Once Tony Daley 
opens his legs, 
you've got a problem.
Howard Wilkinson
 
          
 
 

Football on the Telly by a guy called Mike 

 

 

If you’ve taken a tour around the rest of this site, you’ll know that we’re all about incisive and provocative comment on football, but with just a hint of humour, wit and sarcasm because, as Jesus said, “Man cannot live on incisive and provocative comment on football alone”. OK, so I’m paraphrasing - He’s not meant to be taken literally, you know. Anyhow, that’s what you’ll find here too. MikeTV is going to try to stay away from “Wasn’t Andy Gray/ Eamon Dunphy/ Mark Lawrenson talking crap last night?” because that’s too easy. Join with us as we paddle our canoe into the backwaters of football on TV. Hopefully we won’t meet any albino kids with banjos or get sodomised by rednecks.

This week, MikeTV has been watching:

The Leeds assault trial 
most channels, most days

I haven’t really been following the details of the case, but what has driven me to comment is the appearance of Messrs Bowyer and Woodgate at the court each day. They look like they’re going to a fashion shoot for GQ rather than a trial for GBH! Have they not learned how to knot a tie? Do they not realise that judges tend to have contempt for any element of fashion or popular culture that has emerged since George Formby was in the charts? I guess this is what can happen when young men leave home at 14, start earning money and are allowed out into clothes shops without their Mammies. It wouldn’t happen in Ireland.

Home Team 
Sky Premier, Friday

This was a film starring Steve Guttenberg and I happened to catch the last 20 minutes of it.
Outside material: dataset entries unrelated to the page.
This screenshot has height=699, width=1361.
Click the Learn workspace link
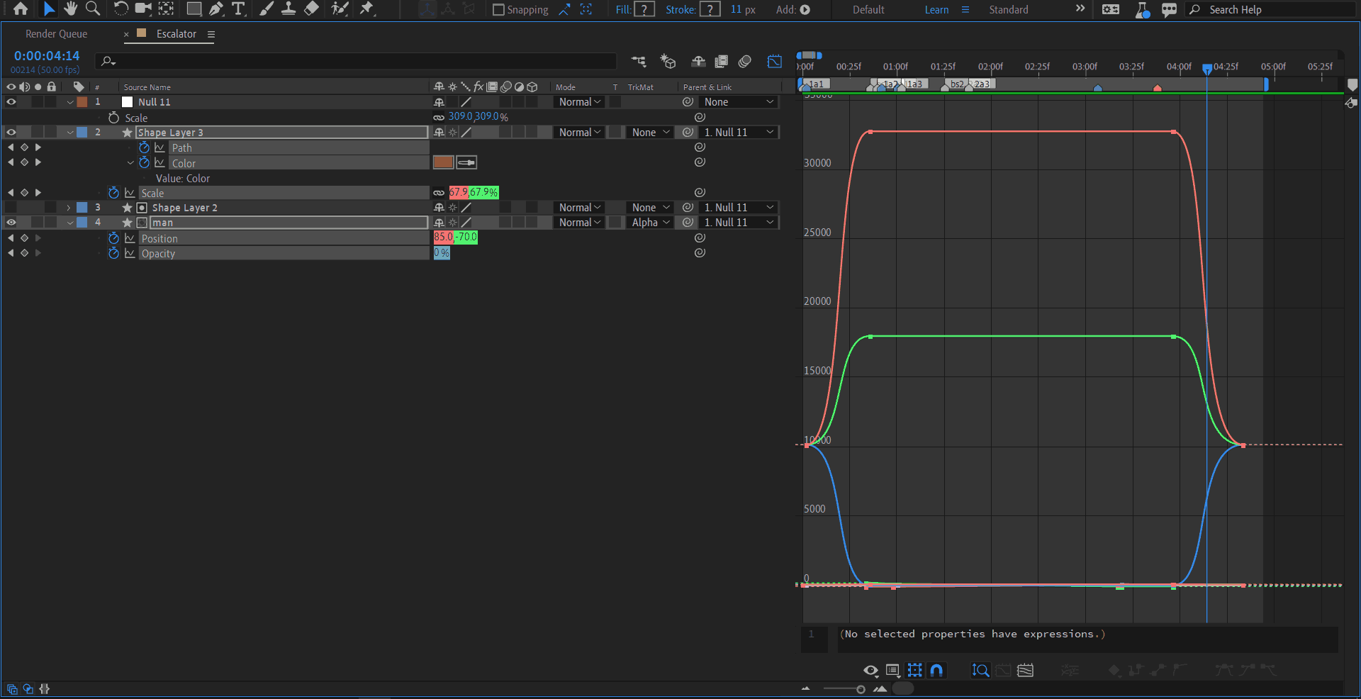click(936, 10)
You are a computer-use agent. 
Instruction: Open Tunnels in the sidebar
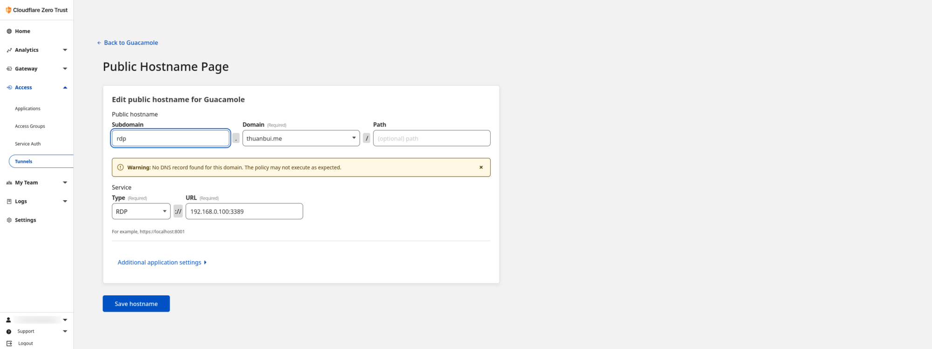24,161
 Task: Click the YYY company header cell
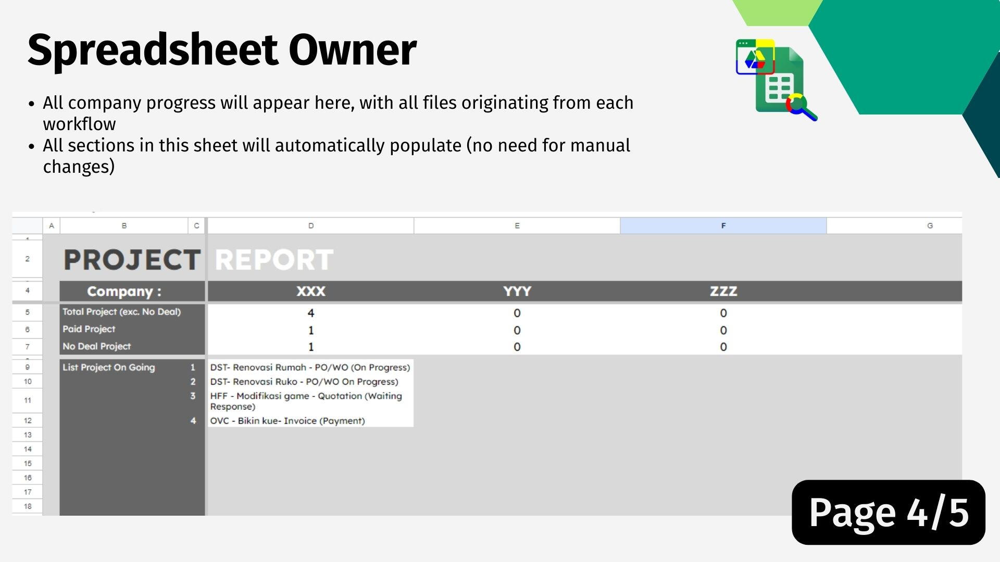tap(517, 291)
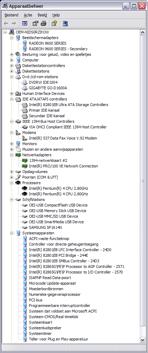Select the Intel 537 Data Fax modem icon

tap(25, 138)
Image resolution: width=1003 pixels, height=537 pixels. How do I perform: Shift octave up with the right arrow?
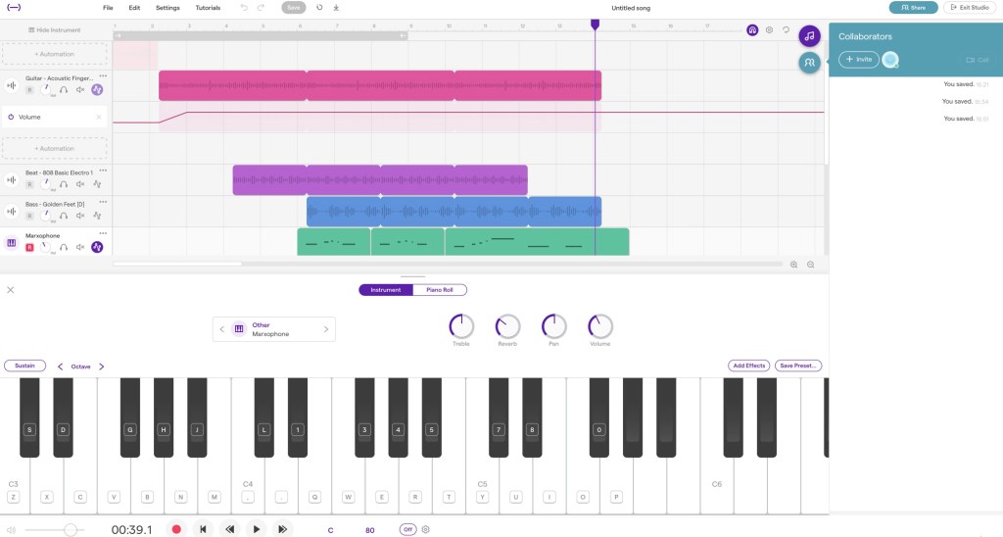[x=101, y=366]
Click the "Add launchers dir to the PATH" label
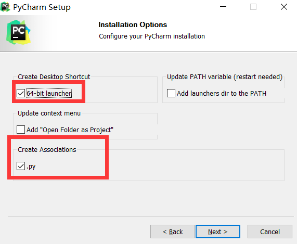Screen dimensions: 297x244 point(222,94)
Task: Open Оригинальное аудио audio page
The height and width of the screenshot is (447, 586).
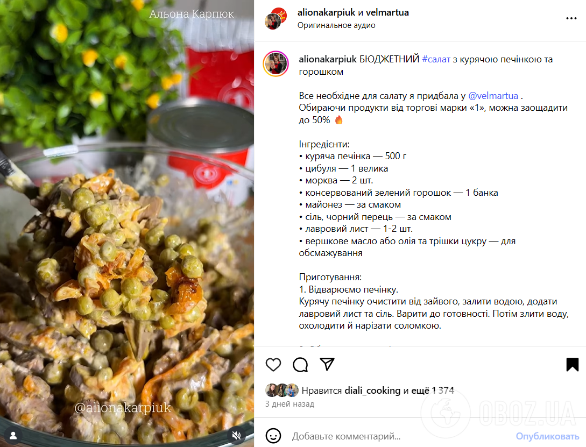Action: coord(336,25)
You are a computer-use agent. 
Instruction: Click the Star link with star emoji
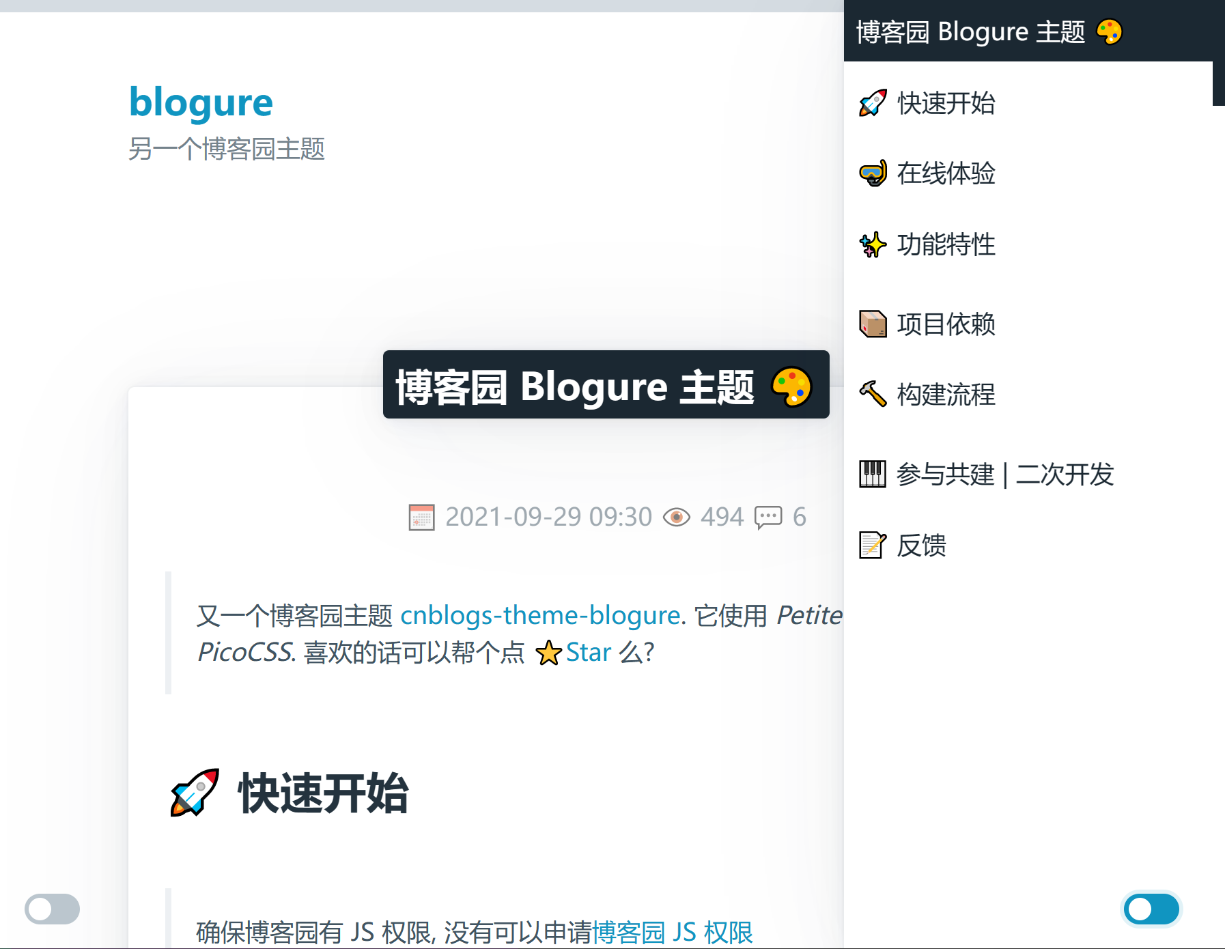click(x=574, y=652)
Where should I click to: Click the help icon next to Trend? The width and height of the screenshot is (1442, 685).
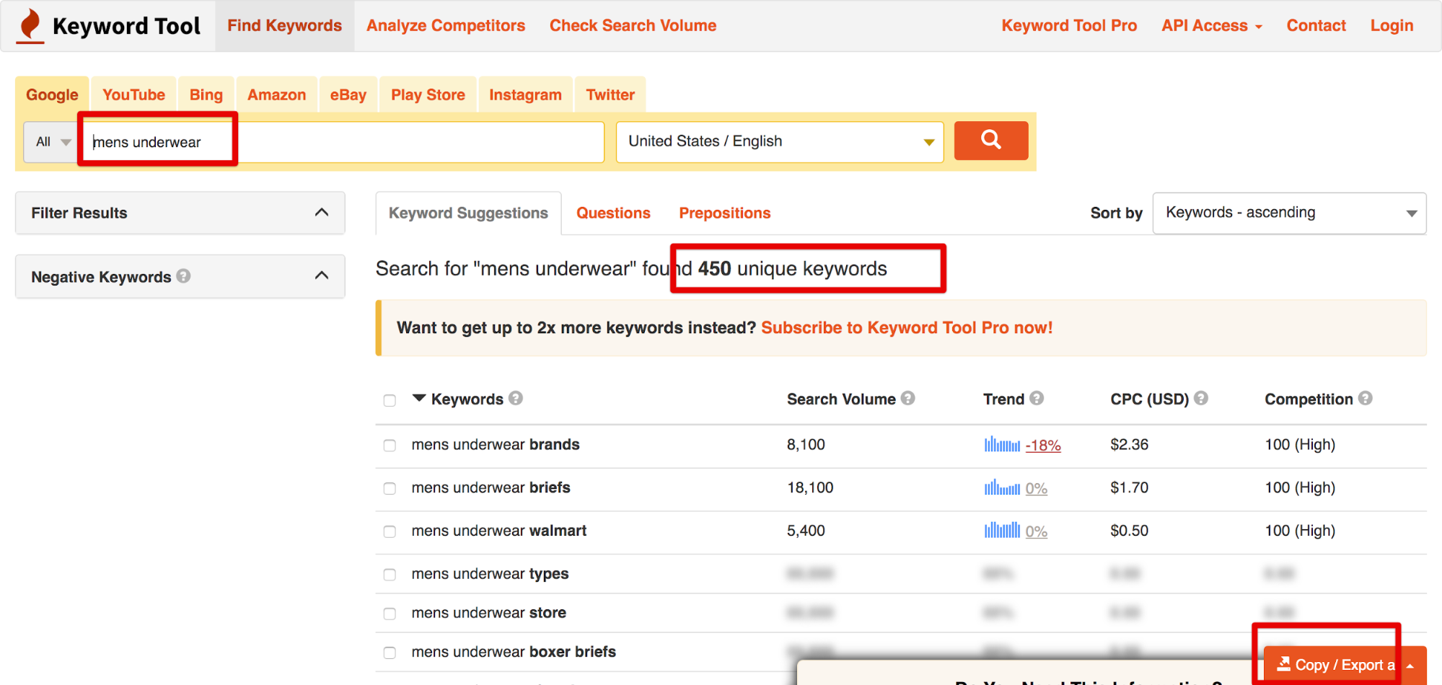pyautogui.click(x=1037, y=398)
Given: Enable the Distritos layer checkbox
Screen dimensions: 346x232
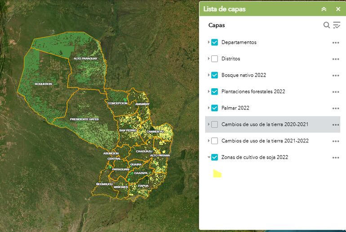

I tuned in at 10 a.m. on account of being off sick from work (touch of a cold - runny nose, headaches, achy all over, but I’m alright now, thanks for asking) and the best I can say for it is that it probably assisted my recovery better than Beecham’s. The plot - so far as I could tell - was that Steve Guttenberg was the coach of a kids team that weren’t much good, they were about to lose their clubhouse and the bould Steve wanted to bury a 30 yard volley in the top corner of the star centre-forward’s mother’s net (I think you know what I’m talking about).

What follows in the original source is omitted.